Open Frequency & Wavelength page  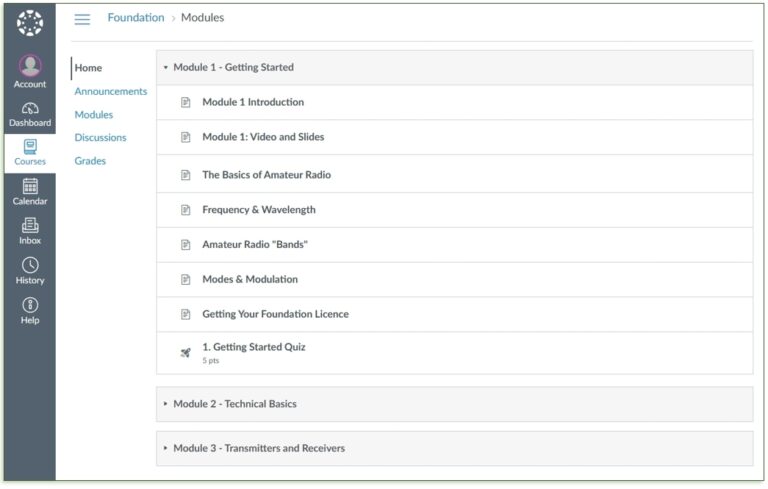click(x=258, y=210)
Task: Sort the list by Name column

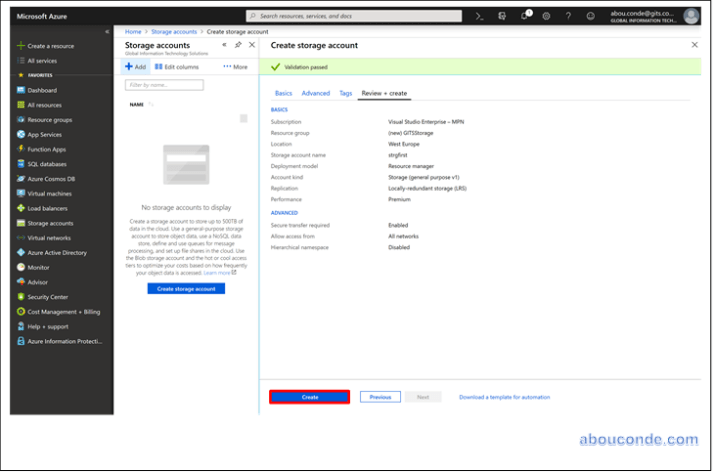Action: pos(137,104)
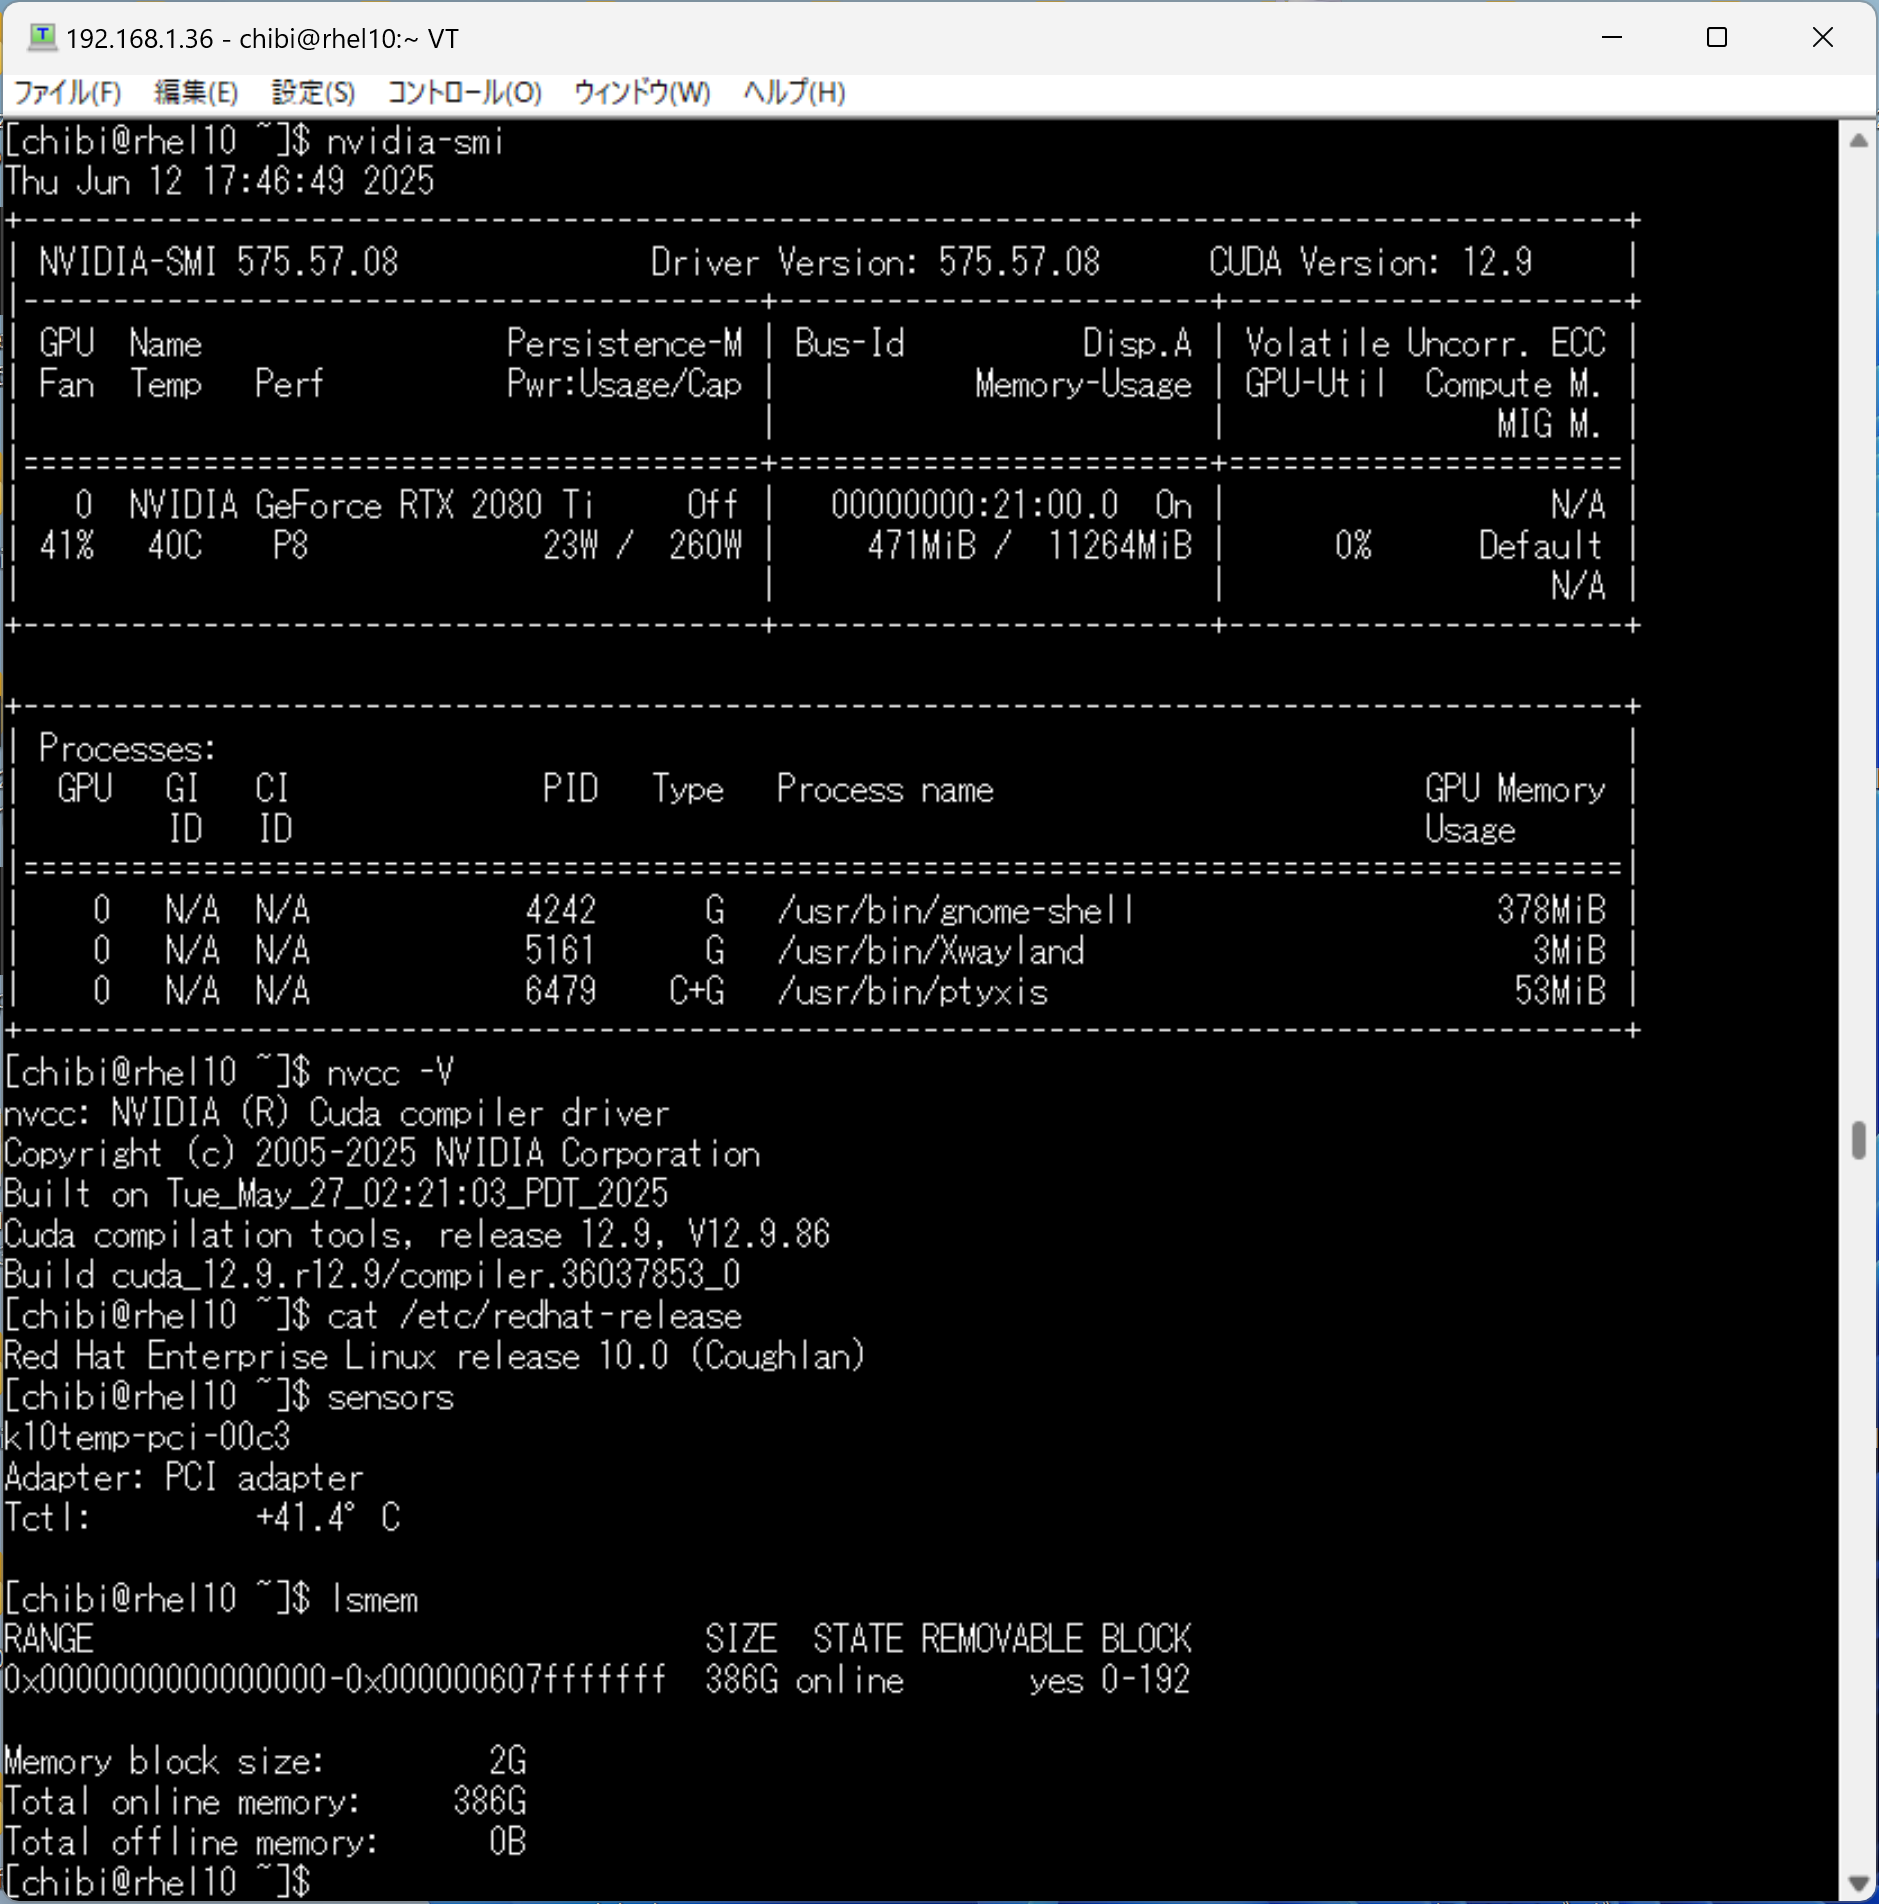Click the scrollbar up arrow
Image resolution: width=1879 pixels, height=1904 pixels.
click(1858, 141)
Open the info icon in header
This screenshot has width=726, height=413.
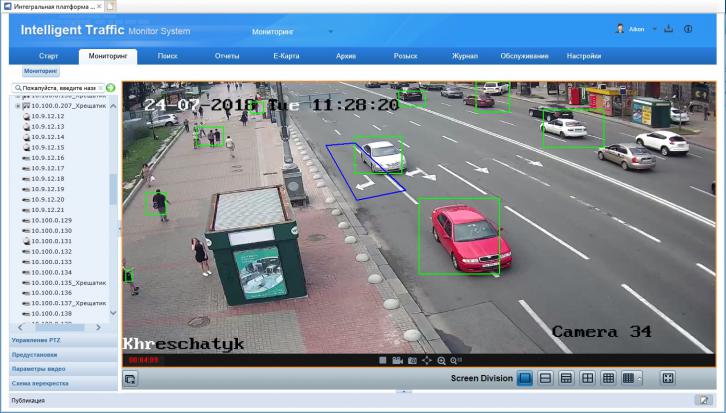tap(688, 29)
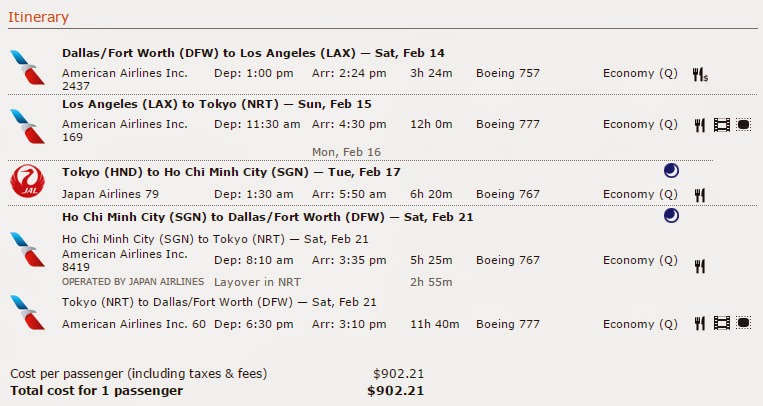Click the total cost $902.21 amount
This screenshot has height=406, width=763.
click(x=396, y=391)
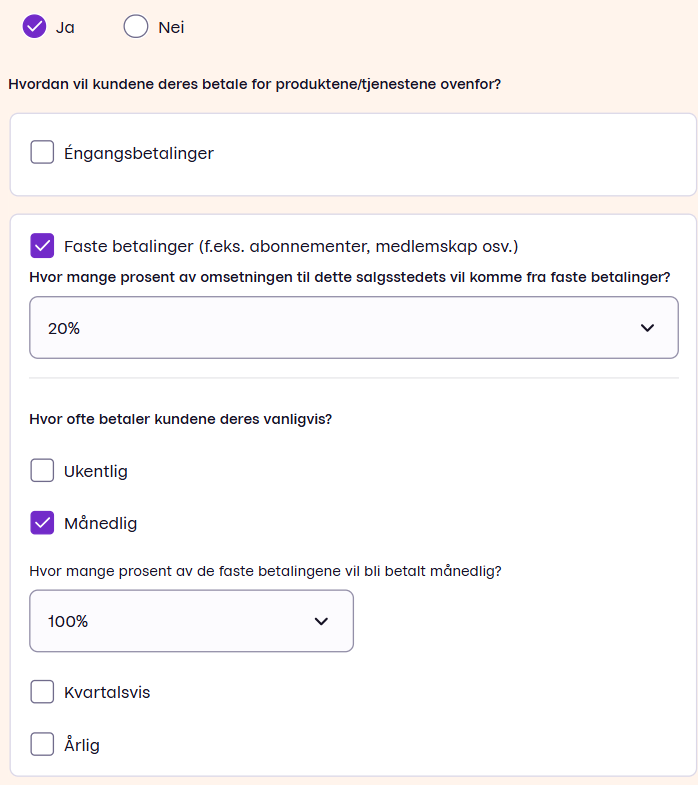Click the "Kvartalsvis" label text
This screenshot has width=698, height=785.
pyautogui.click(x=107, y=692)
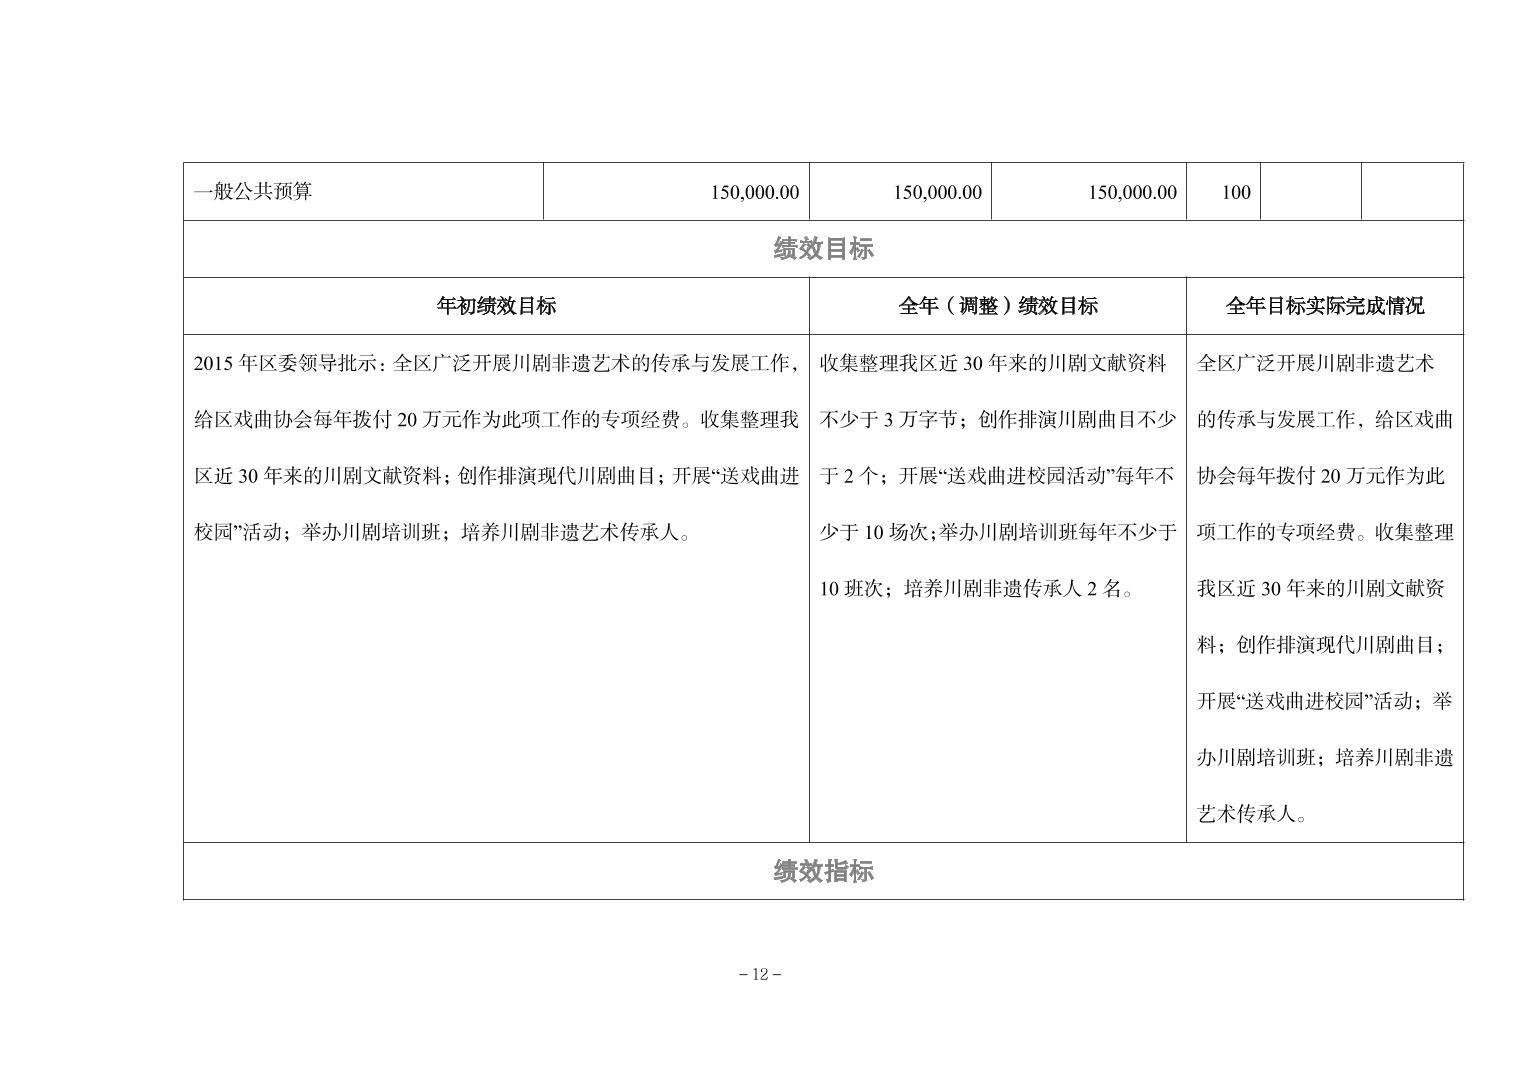This screenshot has width=1520, height=1075.
Task: Select the line ending 培养川剧非遗艺术传承人 in left column
Action: click(442, 533)
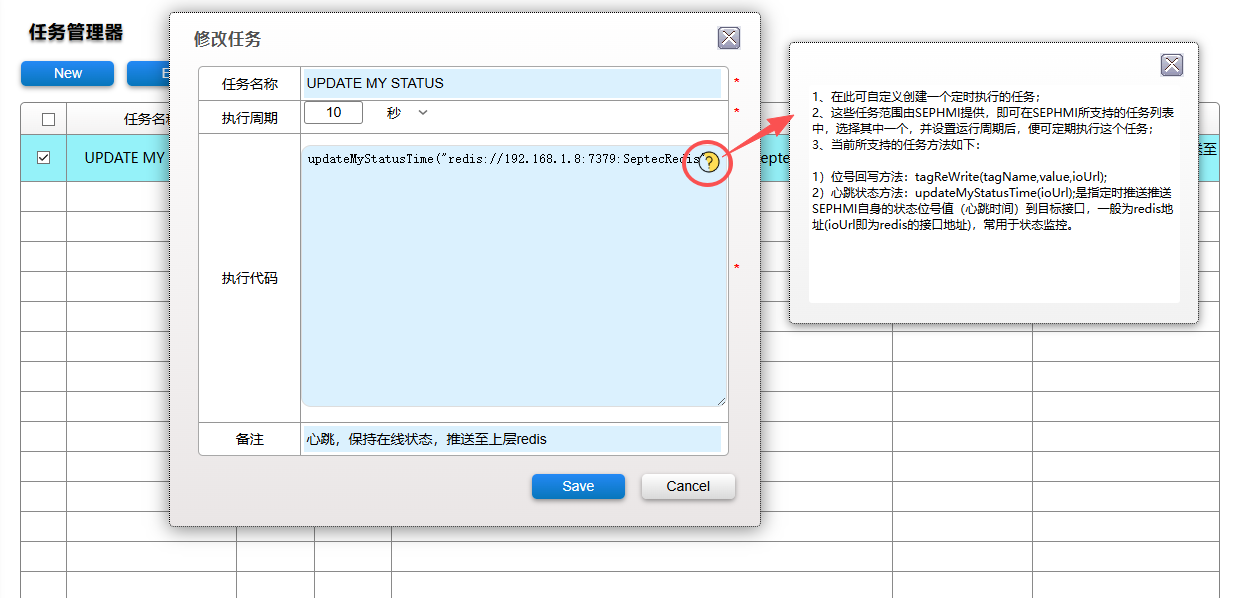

********

- _Required action_:
Beginning with the line that contains "Open the info icon in header" in the data above, please copy each line exactly until the last line, both ends included, skipping any pictures.

- _Answer for the task_:
Open the info icon in header
This screenshot has width=726, height=413.
tap(688, 29)
Click the total cost $902.21 amount
This screenshot has height=406, width=763.
click(x=396, y=391)
Click the "Kvartalsvis" label text
This screenshot has width=698, height=785.
pyautogui.click(x=107, y=692)
This screenshot has width=1520, height=1075.
Task: Select the line ending 培养川剧非遗艺术传承人 in left column
Action: click(442, 533)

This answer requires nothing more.